Lulu – Metallica & Lou Reed (2011)
Listen, I love Metallica as much as the next Coors Light-drinking, Marlboro-smoking, truck-driving, mutton-chops-having guy. But Lulu? What in the seven-stringed hell was this?
A collaboration with the late, great Lou Reed sounds intriguing on paper. In practice, it’s an unholy marriage of James Hetfield growling “I AM THE TABLE” while Lou Reed recites spoken word poetry like he’s having an existential crisis in a Denny’s at 3am (which I have done, but I don’t want to necessarily hear again you know?). It’s the audio equivalent of two drunk uncles fighting over the aux cord. Reed’s avant-garde leanings never mesh with Metallica’s thrash roots, resulting in a chaotic mess that alienated pretty much everyone. It’s like watching your parents try to sext….brave, maybe, but deeply disturbing.
Scream – Chris Cornell (2009)
We lost a legend when Chris Cornell passed, but even legends have their low points, and Scream is one hell of a nosedive. Produced by Timbaland—yes, that Timbaland—this album is the sound of an existential crisis set to a club beat.
Imagine the iconic, brooding voice behind Soundgarden and Audioslave whisper-crooning over some leftover Justin Timberlake B-sides. That’s Scream. It’s a bizarre mismatch, like if Trent Reznor suddenly joined the Black Eyed Peas. There’s a faint trace of Cornell’s brilliance in the vocals, but it's buried under enough auto-tune and synths to make you wonder if your Spotify glitched.
This album is proof that not all genre-bending experiments are worth conducting. Some are best left in the lab. We still miss you, Chris.
Glitter – Mariah Carey (2001)
Okay, this one might not entirely be her fault. With a release date of September 11, 2001, Glitter never stood a chance. But even if it had dropped in a less apocalyptic moment, it still would’ve been... well, Glitter.
Intended as both a soundtrack and a comeback, it ended up being a glitter bomb of dated production, confusing direction, and some of Mariah’s least inspired vocals. The acting? We’ll be kind and say it was enthusiastic. The music? Like a cursed time capsule of every bad late-90s club trend, from tinny synths to inexplicable Ja Rule features.
To her immense credit, Mariah rebounded with the incredible The Emancipation of Mimi, and we all collectively agreed to pretend Glitter didn’t happen. But oh, it happened.
143 – Katy Perry (2024)
As a Katy Perry fan who belted out every word to Teenage Dream when I was eight to anyone who would listen, Perry’s fall from pop grace has been like watching a fireworks finale sputter into a wet fart.
143 —a number that literally means “I love you”—is the musical equivalent of a “Live, Laugh, Love” wall decal. It tries to recapture the sugary magic of her earlier hits, but ends up sounding like AI-generated bubblegum pop with the emotional depth of a Hallmark card.
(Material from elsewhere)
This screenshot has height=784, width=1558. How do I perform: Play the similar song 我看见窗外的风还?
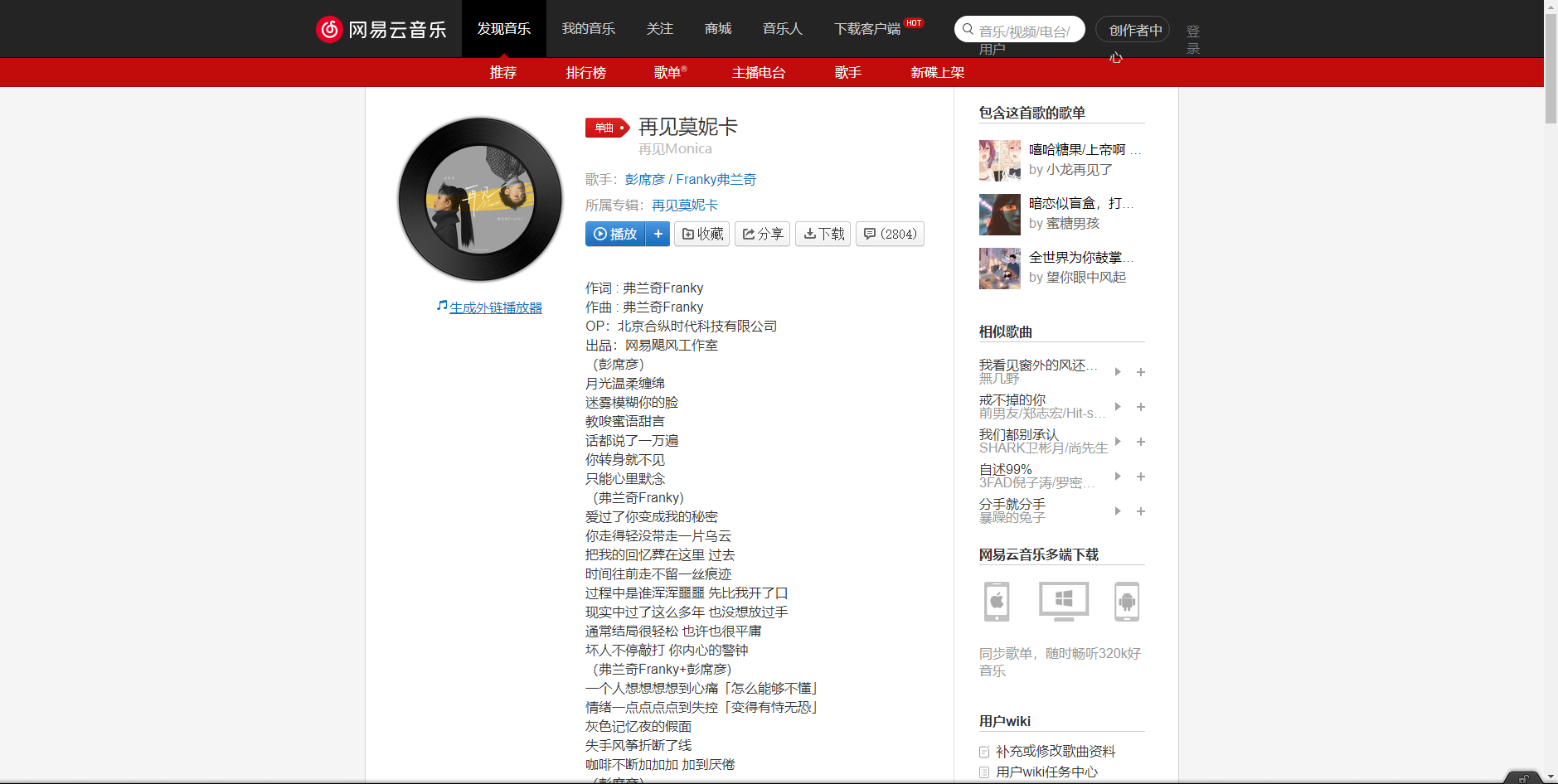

The lyrics are hollow, the production feels like it was done on a deadline, and worst of all, it’s just boring.
Katy used to serve candy-coated bangers with a wink and a bite. Now it’s like she’s serving leftovers from the Smile sessions, reheated and sad. And look, every pop star gets a dud, but this one is more like a balloon slowly deflating in a Target parking lot.
Every artist has their flop era, but it takes true talent to bounce back from it. These albums may have left us with whiplash, eardrum trauma, or existential confusion, but the people who made them? Still legends. Just... not on *these* days.
Now if you’ll excuse me, I’m going to go cleanse my palate with some Teenage Dream and pretend Lulu was a bad dream.